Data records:
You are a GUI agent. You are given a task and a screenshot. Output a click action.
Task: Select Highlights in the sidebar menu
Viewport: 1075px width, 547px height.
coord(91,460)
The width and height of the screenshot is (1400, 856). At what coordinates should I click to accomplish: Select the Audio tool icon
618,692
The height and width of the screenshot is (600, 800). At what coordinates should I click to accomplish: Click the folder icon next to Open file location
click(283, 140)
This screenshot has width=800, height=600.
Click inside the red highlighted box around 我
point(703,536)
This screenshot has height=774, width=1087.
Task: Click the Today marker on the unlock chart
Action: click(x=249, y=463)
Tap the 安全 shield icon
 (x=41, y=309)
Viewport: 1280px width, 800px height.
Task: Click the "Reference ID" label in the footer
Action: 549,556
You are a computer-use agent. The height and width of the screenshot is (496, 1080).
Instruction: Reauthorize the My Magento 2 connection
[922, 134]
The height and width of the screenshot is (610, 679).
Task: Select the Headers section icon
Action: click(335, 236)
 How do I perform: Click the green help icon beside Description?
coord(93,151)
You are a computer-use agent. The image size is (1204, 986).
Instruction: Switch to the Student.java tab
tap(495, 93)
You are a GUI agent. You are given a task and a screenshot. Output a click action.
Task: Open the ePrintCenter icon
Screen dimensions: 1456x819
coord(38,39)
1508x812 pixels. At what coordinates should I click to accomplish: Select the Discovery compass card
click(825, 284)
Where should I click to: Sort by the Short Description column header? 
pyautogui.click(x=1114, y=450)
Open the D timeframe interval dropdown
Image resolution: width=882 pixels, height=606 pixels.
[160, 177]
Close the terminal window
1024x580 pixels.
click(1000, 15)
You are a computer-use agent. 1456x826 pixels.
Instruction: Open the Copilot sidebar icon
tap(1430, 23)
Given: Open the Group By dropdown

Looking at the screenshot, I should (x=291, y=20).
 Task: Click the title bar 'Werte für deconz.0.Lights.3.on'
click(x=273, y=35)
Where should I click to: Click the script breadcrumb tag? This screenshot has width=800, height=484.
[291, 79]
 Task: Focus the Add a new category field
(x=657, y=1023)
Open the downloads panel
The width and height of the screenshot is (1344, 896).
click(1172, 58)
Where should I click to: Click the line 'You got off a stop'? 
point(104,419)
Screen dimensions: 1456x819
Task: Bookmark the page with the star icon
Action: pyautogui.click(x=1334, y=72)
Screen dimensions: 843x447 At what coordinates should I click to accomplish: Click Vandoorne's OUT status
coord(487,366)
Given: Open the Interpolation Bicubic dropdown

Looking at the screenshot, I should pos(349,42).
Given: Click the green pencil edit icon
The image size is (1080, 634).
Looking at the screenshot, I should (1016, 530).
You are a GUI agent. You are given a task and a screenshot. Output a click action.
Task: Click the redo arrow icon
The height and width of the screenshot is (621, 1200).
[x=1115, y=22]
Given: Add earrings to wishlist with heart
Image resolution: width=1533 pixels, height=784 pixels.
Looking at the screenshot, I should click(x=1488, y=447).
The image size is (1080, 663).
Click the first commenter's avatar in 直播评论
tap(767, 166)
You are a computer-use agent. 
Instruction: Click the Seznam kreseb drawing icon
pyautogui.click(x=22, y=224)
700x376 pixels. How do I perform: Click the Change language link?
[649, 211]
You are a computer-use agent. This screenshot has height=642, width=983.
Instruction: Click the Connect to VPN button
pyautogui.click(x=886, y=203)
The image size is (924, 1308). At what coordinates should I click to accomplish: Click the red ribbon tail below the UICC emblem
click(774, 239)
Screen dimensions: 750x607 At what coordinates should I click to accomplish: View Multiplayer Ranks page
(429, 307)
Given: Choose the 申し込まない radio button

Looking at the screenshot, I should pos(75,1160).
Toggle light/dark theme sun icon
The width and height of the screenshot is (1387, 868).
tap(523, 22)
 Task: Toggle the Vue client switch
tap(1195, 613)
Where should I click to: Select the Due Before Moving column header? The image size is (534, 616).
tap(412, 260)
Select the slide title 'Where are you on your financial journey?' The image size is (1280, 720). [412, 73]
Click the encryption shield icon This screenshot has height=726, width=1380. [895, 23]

** The task **
Reproduce every one of the records above word for word, changing nothing.

** Result below **
You are a GUI agent. You are given a task and a screenshot. Output a click action.
Task: Select Highlights in the sidebar menu
Viewport: 1075px width, 547px height.
coord(91,460)
The width and height of the screenshot is (1400, 856). At what coordinates should I click to accomplish: Select the Audio tool icon
618,692
The height and width of the screenshot is (600, 800). At what coordinates should I click to accomplish: Click the folder icon next to Open file location
click(283, 140)
This screenshot has width=800, height=600.
Click inside the red highlighted box around 我
point(703,536)
This screenshot has height=774, width=1087.
Task: Click the Today marker on the unlock chart
Action: click(x=249, y=463)
Tap the 安全 shield icon
 (x=41, y=309)
Viewport: 1280px width, 800px height.
Task: Click the "Reference ID" label in the footer
Action: 549,556
You are a computer-use agent. The height and width of the screenshot is (496, 1080).
Instruction: Reauthorize the My Magento 2 connection
[922, 134]
The height and width of the screenshot is (610, 679).
Task: Select the Headers section icon
Action: click(335, 236)
 How do I perform: Click the green help icon beside Description?
coord(93,151)
You are a computer-use agent. The image size is (1204, 986).
Instruction: Switch to the Student.java tab
tap(495, 93)
You are a GUI agent. You are given a task and a screenshot. Output a click action.
Task: Open the ePrintCenter icon
Screen dimensions: 1456x819
coord(38,39)
1508x812 pixels. At what coordinates should I click to accomplish: Select the Discovery compass card
click(825, 284)
Where should I click to: Sort by the Short Description column header? 
pyautogui.click(x=1114, y=450)
Open the D timeframe interval dropdown
Image resolution: width=882 pixels, height=606 pixels.
[160, 177]
Close the terminal window
1024x580 pixels.
click(1000, 15)
You are a computer-use agent. 1456x826 pixels.
Instruction: Open the Copilot sidebar icon
tap(1430, 23)
Given: Open the Group By dropdown

Looking at the screenshot, I should (x=291, y=20).
 Task: Click the title bar 'Werte für deconz.0.Lights.3.on'
click(x=273, y=35)
Where should I click to: Click the script breadcrumb tag? This screenshot has width=800, height=484.
[291, 79]
 Task: Focus the Add a new category field
(x=657, y=1023)
Open the downloads panel
The width and height of the screenshot is (1344, 896).
click(1172, 58)
Where should I click to: Click the line 'You got off a stop'? 
point(104,419)
Screen dimensions: 1456x819
Task: Bookmark the page with the star icon
Action: pyautogui.click(x=1334, y=72)
Screen dimensions: 843x447 At what coordinates should I click to accomplish: Click Vandoorne's OUT status
coord(487,366)
Given: Open the Interpolation Bicubic dropdown

Looking at the screenshot, I should pos(349,42).
Given: Click the green pencil edit icon
The image size is (1080, 634).
Looking at the screenshot, I should (1016, 530).
You are a GUI agent. You are given a task and a screenshot. Output a click action.
Task: Click the redo arrow icon
The height and width of the screenshot is (621, 1200).
[x=1115, y=22]
Given: Add earrings to wishlist with heart
Image resolution: width=1533 pixels, height=784 pixels.
Looking at the screenshot, I should click(x=1488, y=447).
The image size is (1080, 663).
Click the first commenter's avatar in 直播评论
tap(767, 166)
You are a computer-use agent. 
Instruction: Click the Seznam kreseb drawing icon
pyautogui.click(x=22, y=224)
700x376 pixels. How do I perform: Click the Change language link?
[649, 211]
You are a computer-use agent. This screenshot has height=642, width=983.
Instruction: Click the Connect to VPN button
pyautogui.click(x=886, y=203)
The image size is (924, 1308). At what coordinates should I click to accomplish: Click the red ribbon tail below the UICC emblem
click(774, 239)
Screen dimensions: 750x607 At what coordinates should I click to accomplish: View Multiplayer Ranks page
(429, 307)
Given: Choose the 申し込まない radio button

Looking at the screenshot, I should pos(75,1160).
Toggle light/dark theme sun icon
The width and height of the screenshot is (1387, 868).
tap(523, 22)
 Task: Toggle the Vue client switch
tap(1195, 613)
Where should I click to: Select the Due Before Moving column header? The image size is (534, 616).
tap(412, 260)
Select the slide title 'Where are you on your financial journey?' The image size is (1280, 720). [412, 73]
Click the encryption shield icon This screenshot has height=726, width=1380. [895, 23]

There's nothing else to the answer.